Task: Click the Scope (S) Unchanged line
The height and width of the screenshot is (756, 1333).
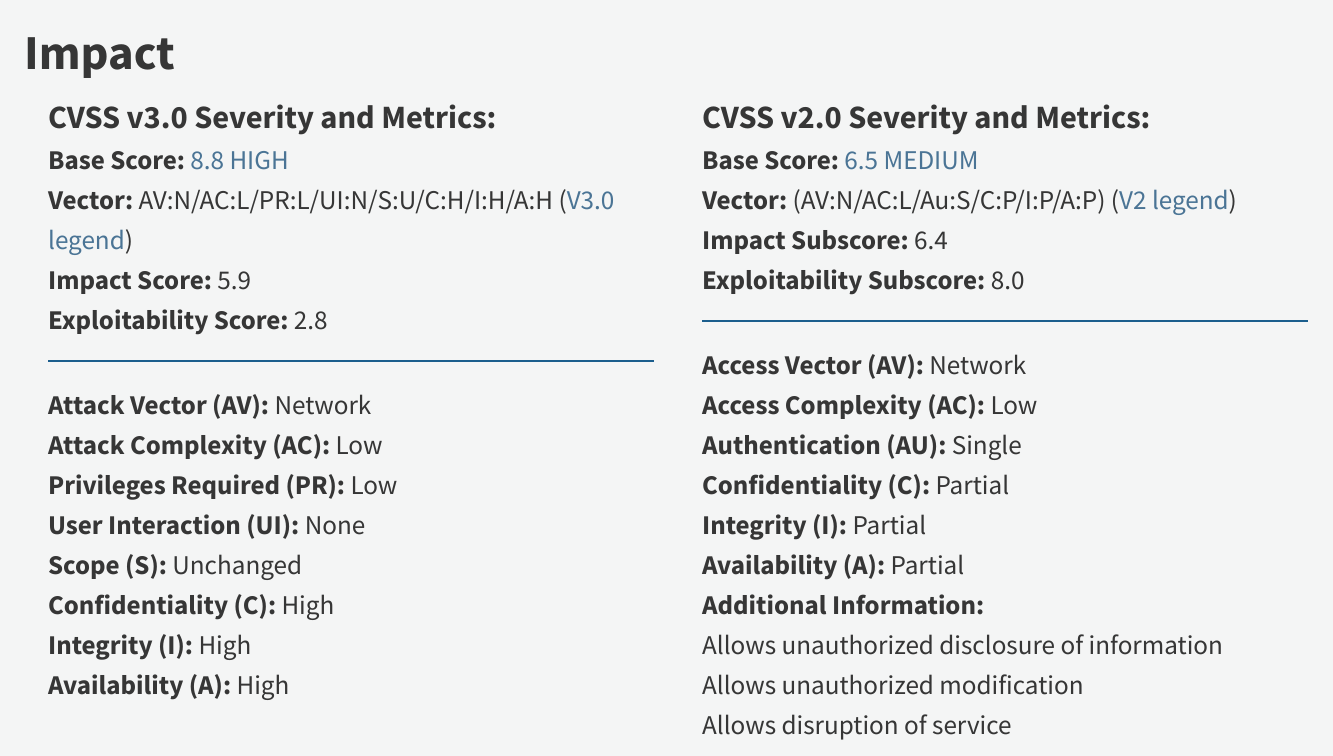Action: click(x=174, y=565)
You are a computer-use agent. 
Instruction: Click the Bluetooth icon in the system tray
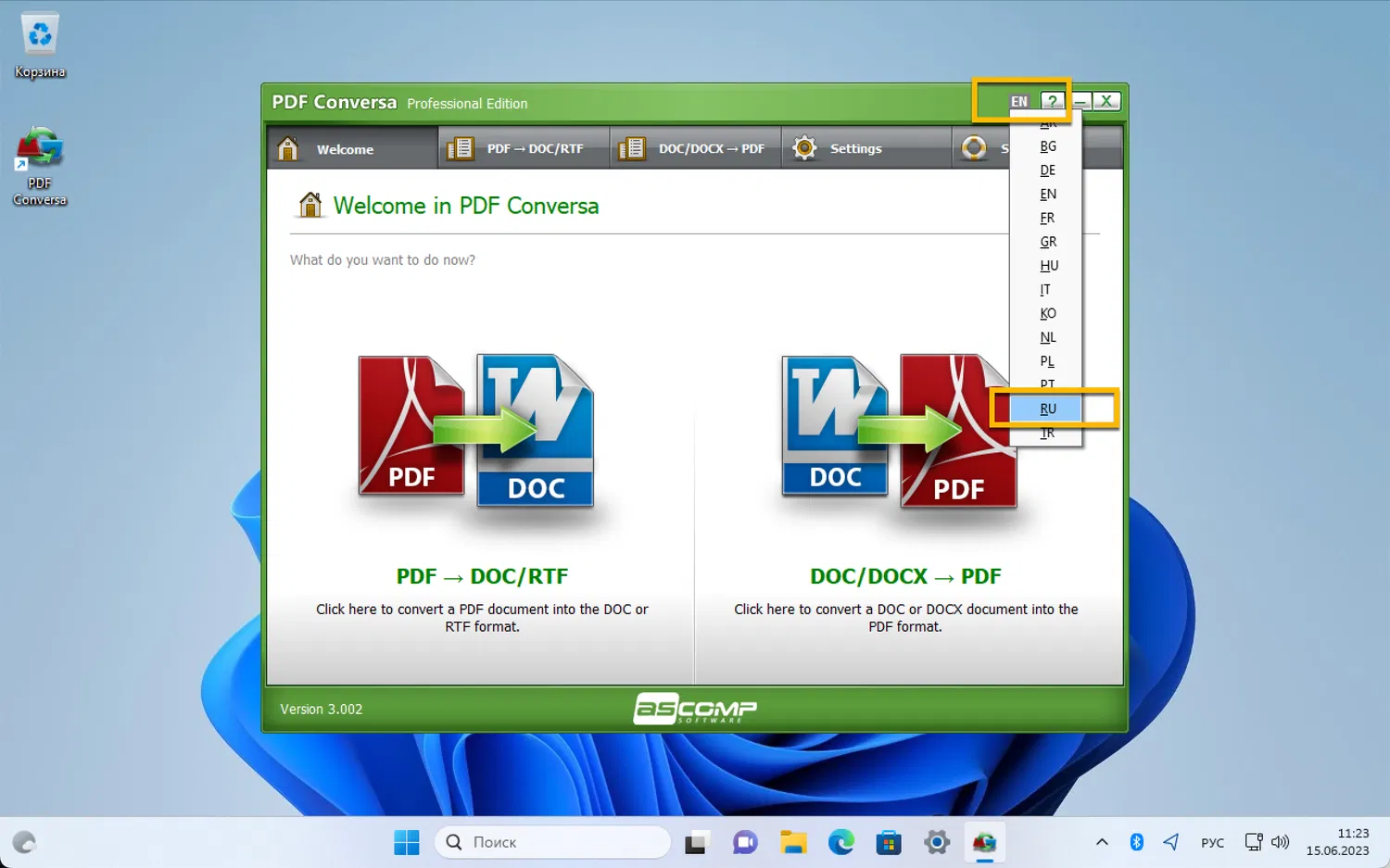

# # # # # # #

**Problem**: The material above must be printed exactly, with its pictures left out.

**Solution to this exercise**:
Task: Click the Scope (S) Unchanged line
The height and width of the screenshot is (756, 1333).
Action: click(x=174, y=565)
You are a computer-use agent. 
Instruction: Click the Bluetooth icon in the system tray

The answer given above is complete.